Malia Obama was 10 years old and in the fifth grade when her father became president, and this week she will start a new chapter.

She's off to Harvard, ending a gap year that sparked a national conversation about the trend and unfolded across multiple continents.

Harvard's dorms open to freshmen Tuesday, and classes begin Aug. 30. The university is a familiar place for Obama's alumni parents, who both graduated from Harvard Law School. It also is no stranger to celebrity students and is the alma mater of eight U.S. presidents. That President Barack Obama's friends and former administration officials hold faculty posts at Harvard means his daughter won't be entirely on her own. A Secret Service detail will ensure that, too.

"How time flies," said Anita McBride, a chief of staff for Laura Bush, whose daughters Barbara and Jenna greeted Michelle Obama and her daughters at the White House after the 2008 election.

The White House florist had made bouquets for the Obama girls. The Bush daughters gave them the grand tour, teaching them how to slide down the banister in the solarium. The departing White House daughters also gave the Obama girls a friendly letter full of their well wishes and advice.

"Here's a girl who's grown up in the public eye and who's been able to maintain a normal, private life and make regular, everyday decisions about her education and life choices," McBride said. "She took advantage of a very interesting opportunity at a very unique time in her life, an in-between time in her life."

Delaying her Harvard start meant that Malia Obama, 19, would arrive on campus with less visibility and pressure than had she started in 2016 during her father's final months in the White House, said McBride, who is now with American University's School of Public Affairs.

After Barack Obama left office, the family moved into a house in Washington's Kalorama neighborhood, letting Sasha Obama finish Sidwell Friends School, from which Malia Obama graduated in 2016. Sasha, 16, will graduate from Sidwell in 2019.

The Obamas announced in May 2016 that Malia Obama had been accepted to Harvard but was taking a gap year. The year according to news accounts, included an extended trip last fall to Bolivia and Peru, a journey reportedly organized by a Boulder, Colo., company called Where There Be Dragons. Eva Vanek, director of admissions for the company, declined to talk about Malia Obama but spoke generally about its gap-year and summer programs, saying they operated in 19 countries in Asia, Africa and South and Central America.

The aim is a cross-cultural, experiential education, Vanek said. That means no five-star hotels or fancy buses, but rather stays with local families, volunteer work, trips on public buses and often, language immersion. The small-group trips "aren't touristic. They aim to broaden students' perspectives about the world and themselves through these really intimate experiences," she said.

The goal is to let participants become "competent travelers and more evolved humans," Vanek added.

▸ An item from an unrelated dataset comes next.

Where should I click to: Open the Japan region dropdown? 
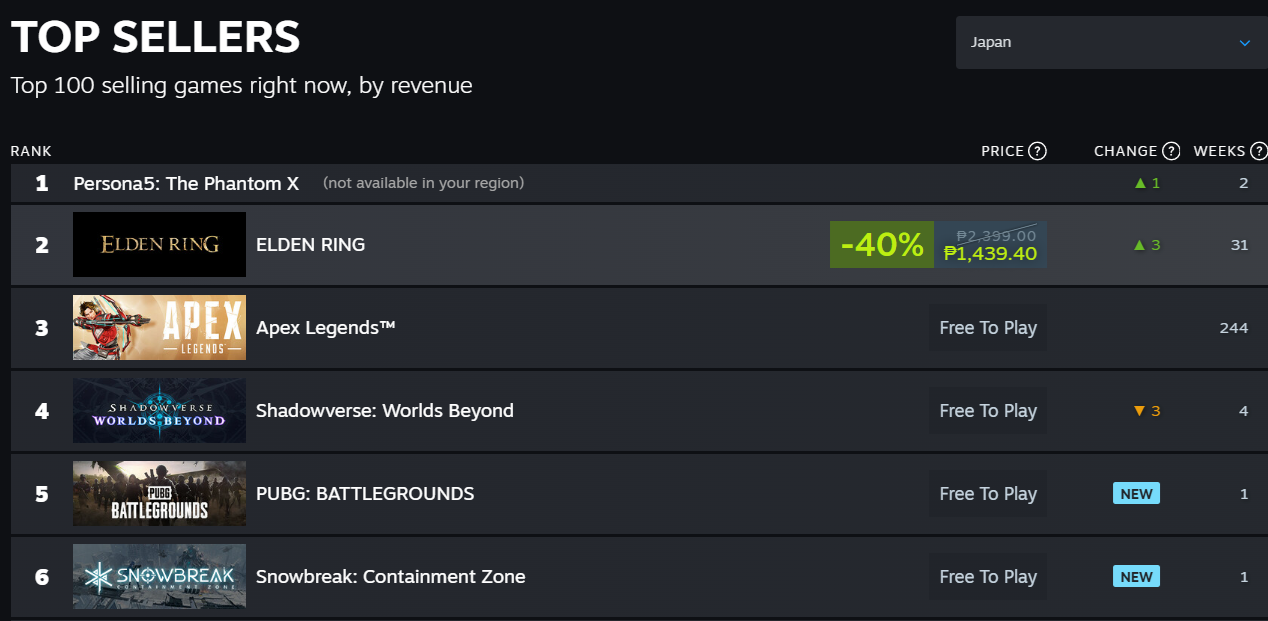[x=1111, y=43]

Last February, Malia Obama started an internship with the Weinstein Co., an employee there said. It's a film and television production and distribution company founded by brothers Bob and Harvey Weinstein. She hit the Sundance Film Festival in January, was spotted in Aspen, Colo., in February, traveled in June with her parents and sister to Bali and rocked out with her younger sister in August at Chicago's Lollapalooza.

Because of her gap year, Malia Obama will join Harvard's Class of 2021, an exclusive group about to get an expensive education.

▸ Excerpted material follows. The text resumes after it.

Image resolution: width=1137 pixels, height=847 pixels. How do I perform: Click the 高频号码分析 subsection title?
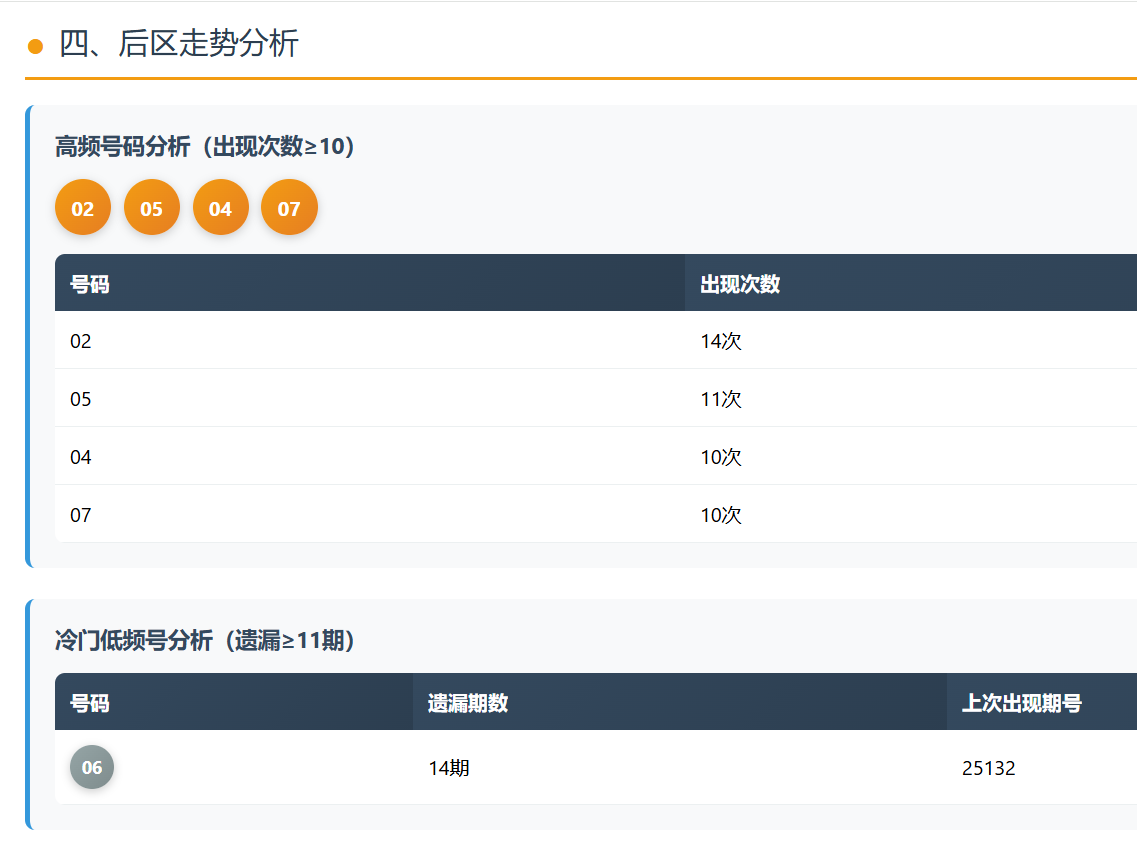point(205,146)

Harvard's tuition, fees, room and board run $65,509 for the upcoming school year, though many students get need-based financial aid. Only 5.4 percent of the 39,041 students who applied to be in the Class of 2020 were admitted: 2,110 students. Altogether Harvard has about 6,700 undergraduates and 14,500 graduate and professional students.

The school offers nearly 3,900 courses in 49 undergraduate fields of study, or "concentrations." All freshmen must take Expository Writing 20, but otherwise there is no preset curriculum. Those admitted into her 2021 class are, by a slim majority of 50.9 percent, mostly nonwhite, according to university officials, who declined to comment on Malia Obama.

Soon she'll be able to stroll Harvard Yard, shop at the campus store called "The COOP" and perhaps take meals with other freshmen at Annenberg Hall, a high-ceilinged dining hall that draws comparisons to the Great Hall in the Harry Potter series. And she'll hit the books. University officials tell students to budget up to $1,200 a year for textbooks.